# PROBLEMS AND TASKS
1) From the forum exchange about audio filters, set down the part starting at "what Cameron and" and ending at "suspects ! :)", word for word.
2) In the forum exchange about audio filters, what two recon filters are in Archie's experiment?

# PASSAGE GIVEN

Well Cameron (goldensound) and Sharur (did I say that right?)
invalidated that statement.
Exactly. I wonder how many people has reached to the same lazy conclusion you did from that "demonstration". I don't know what their intent was. If it was to create more confusion and allow people to sell DACs with ridiculous claims - that's mission accomplished.
 
what Cameron and Sharur showed is that they can successfully differentiate between 2 different filters
And even that is highly uncertain.
 
Well well well
The usual suspects ! :)
Full Audible transparency is contradiction in terms, as the Audible assumes individual hearing abilities.
FWIW, and for those who just take one sentence out of a whole thread to jump on:
I also said, small variations are irrelevant. Even to the likes of Cameron.
As it happens, in Archie's experiment, there are two recon filters . the Apple one and the Linn one. and audible differences (if any) seem to be coming from those.
Better wait for full report from Archie.

# AVAILABLE DATA
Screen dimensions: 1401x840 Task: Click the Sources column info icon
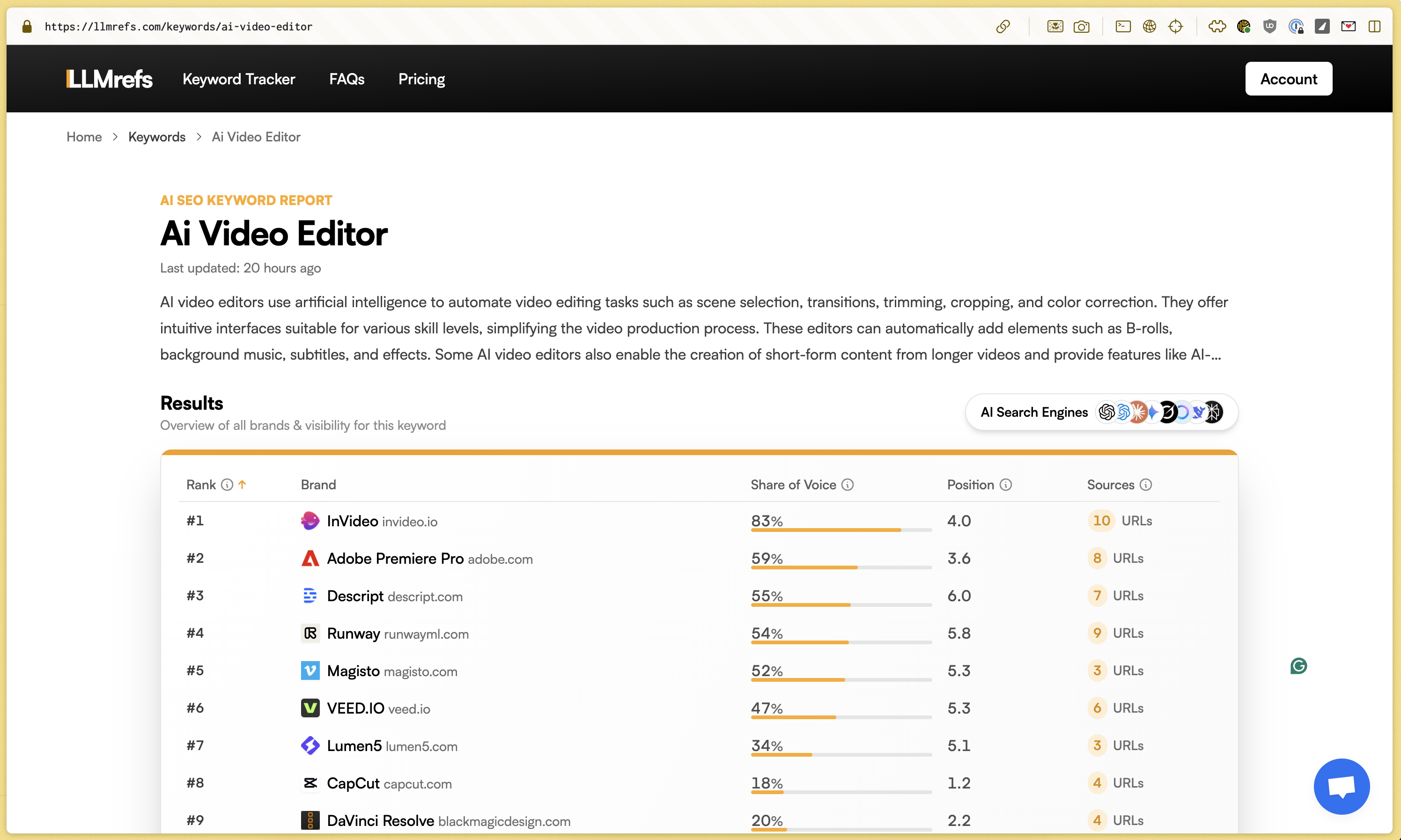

# ANSWERS TO THE PROBLEMS
1)
what Cameron and Sharur showed is that they can successfully differentiate between 2 different filters
And even that is highly uncertain.
 
Well well well
The usual suspects ! :)

2) The Apple one and the Linn one.